# Transcriptomic Descriptor Analysis

This notebook provides an analysis of transcriptomic data, calculating key statistical descriptors for each gene to understand expression patterns across samples.

## Objectives:
- Calculate biologically relevant metrics per gene.
- Summarize the distribution and variability of gene expression data.


In [None]:

# Import required libraries
import pandas as pd
from scipy.stats import skew, kurtosis

# Load the dataset
file_path = '41598_2022_12463_MOESM1_ESM.csv'  # Adjust the path if necessary
data = pd.read_csv(file_path)

# Display the first few rows of the dataset
data.head()


## Calculation of Transcriptomic Descriptors

In [None]:

# Extract numeric columns (samples data)
expression_data = data.iloc[:, 3:]

# Calculate metrics
results = pd.DataFrame({
    'Gene': data['Gene_name'],
    'Mean': expression_data.mean(axis=1),
    'SD': expression_data.std(axis=1),
    'CV': expression_data.std(axis=1) / expression_data.mean(axis=1),
    'Skewness': expression_data.apply(skew, axis=1),
    'Kurtosis': expression_data.apply(kurtosis, axis=1),
    'Range': expression_data.max(axis=1) - expression_data.min(axis=1)
})

# Display the results
results.head()


## Visualization of Results

In [None]:

import matplotlib.pyplot as plt

# Plot distribution of mean expression
plt.figure(figsize=(10, 6))
plt.hist(results['Mean'], bins=30, alpha=0.7, label='Mean Expression')
plt.xlabel('Expression Level')
plt.ylabel('Frequency')
plt.title('Distribution of Mean Expression')
plt.legend()
plt.show()

# Plot Coefficient of Variation vs.
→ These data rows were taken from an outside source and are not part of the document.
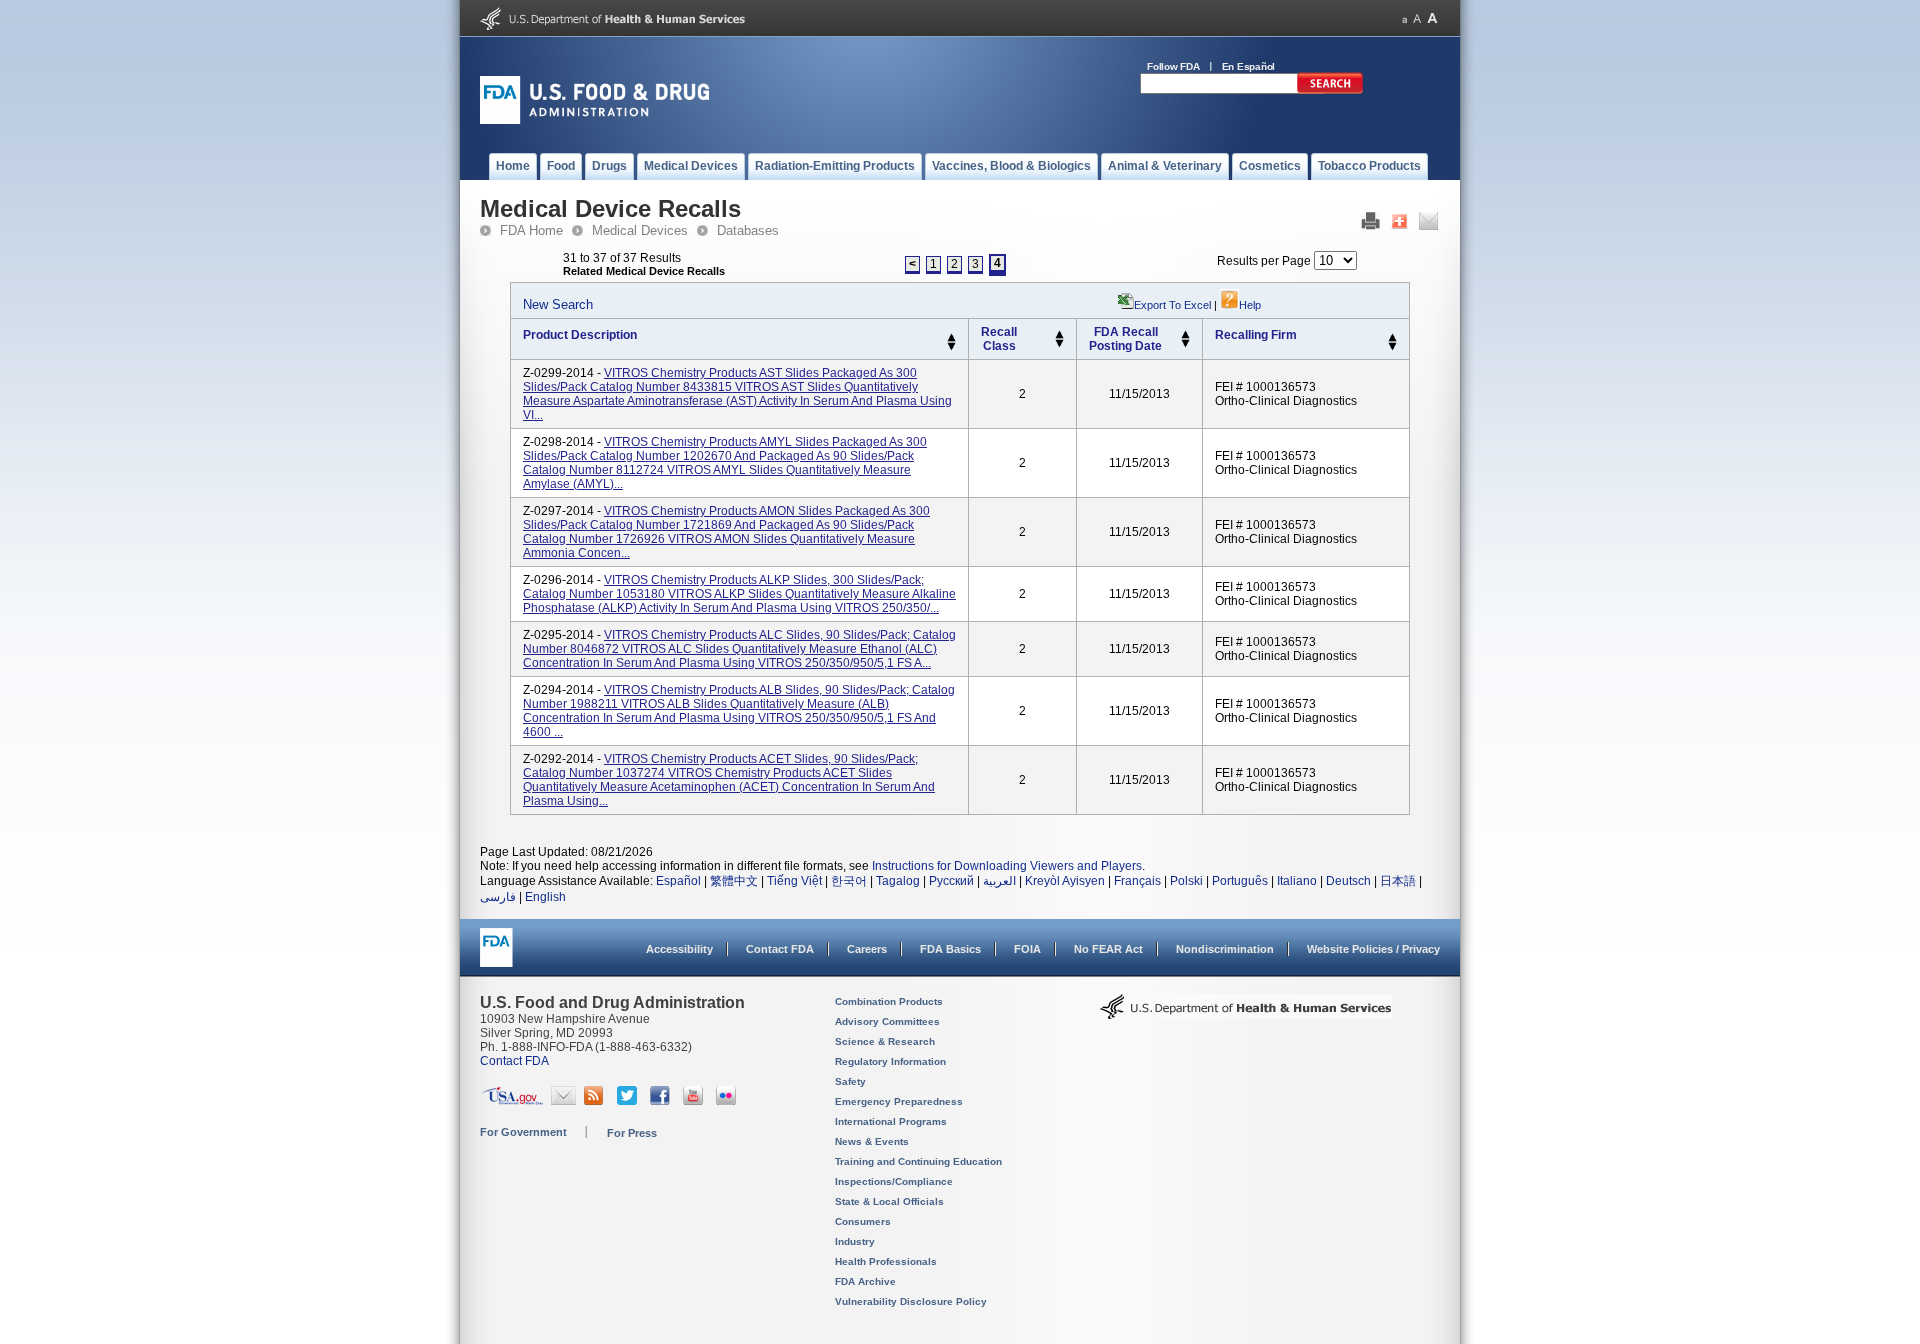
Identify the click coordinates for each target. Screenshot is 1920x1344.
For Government (523, 1132)
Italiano (1297, 881)
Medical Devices (640, 230)
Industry (855, 1241)
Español (678, 881)
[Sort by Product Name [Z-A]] (951, 347)
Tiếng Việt (794, 881)
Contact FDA (780, 949)
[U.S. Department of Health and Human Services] (612, 26)
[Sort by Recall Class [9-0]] (1059, 344)
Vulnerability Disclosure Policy (911, 1301)
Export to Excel (1172, 305)
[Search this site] (1330, 90)
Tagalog (898, 881)
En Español (1249, 66)
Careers (867, 949)
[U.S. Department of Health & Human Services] (1246, 1014)
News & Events (872, 1141)
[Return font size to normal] (1417, 18)
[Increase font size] (1432, 18)
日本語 (1398, 881)
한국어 (849, 881)
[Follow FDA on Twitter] (629, 1101)
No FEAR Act (1108, 949)
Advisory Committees (887, 1021)
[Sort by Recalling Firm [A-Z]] (1392, 338)
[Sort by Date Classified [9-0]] (1185, 344)
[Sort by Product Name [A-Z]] (951, 338)
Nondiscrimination (1225, 949)
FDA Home (531, 230)
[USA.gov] (512, 1101)
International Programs (891, 1121)
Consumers (863, 1221)
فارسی (498, 897)
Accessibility (679, 949)
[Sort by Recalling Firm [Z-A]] (1392, 347)
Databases (748, 230)
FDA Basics (950, 949)
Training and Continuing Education (918, 1161)
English (545, 897)
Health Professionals (886, 1261)
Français (1137, 881)
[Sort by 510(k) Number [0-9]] (1059, 335)
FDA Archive (865, 1281)
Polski (1186, 881)
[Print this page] (1370, 226)
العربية (999, 881)
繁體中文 (734, 881)
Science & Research (885, 1041)
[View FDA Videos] (695, 1101)
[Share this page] (1399, 226)
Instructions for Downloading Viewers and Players (1007, 866)
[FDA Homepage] (496, 956)
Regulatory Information (890, 1061)
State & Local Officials (889, 1201)
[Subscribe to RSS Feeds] (596, 1101)
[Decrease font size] (1404, 18)
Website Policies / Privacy (1373, 949)
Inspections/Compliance (894, 1181)
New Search (558, 304)
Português (1240, 881)
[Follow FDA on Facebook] (662, 1101)
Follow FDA (1173, 66)
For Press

Mean
plt.figure(figsize=(10, 6))
plt.scatter(results['Mean'], results['CV'], alpha=0.6, label='CV vs Mean')
plt.xlabel('Mean Expression')
plt.ylabel('Coefficient of Variation')
plt.title('CV vs Mean Expression')
plt.legend()
plt.show()



# Conclusions

- The Mean expression levels indicate the overall activity of genes across the samples.
- High Coefficient of Variation (CV) values suggest greater variability relative to the mean expression.
- Skewness and Kurtosis help identify genes with asymmetric distributions and extreme expression values, respectively.
- The range metric highlights genes with the broadest expression fluctuation.

These metrics provide insights into gene behavior across different conditions and can guide further biological investigations.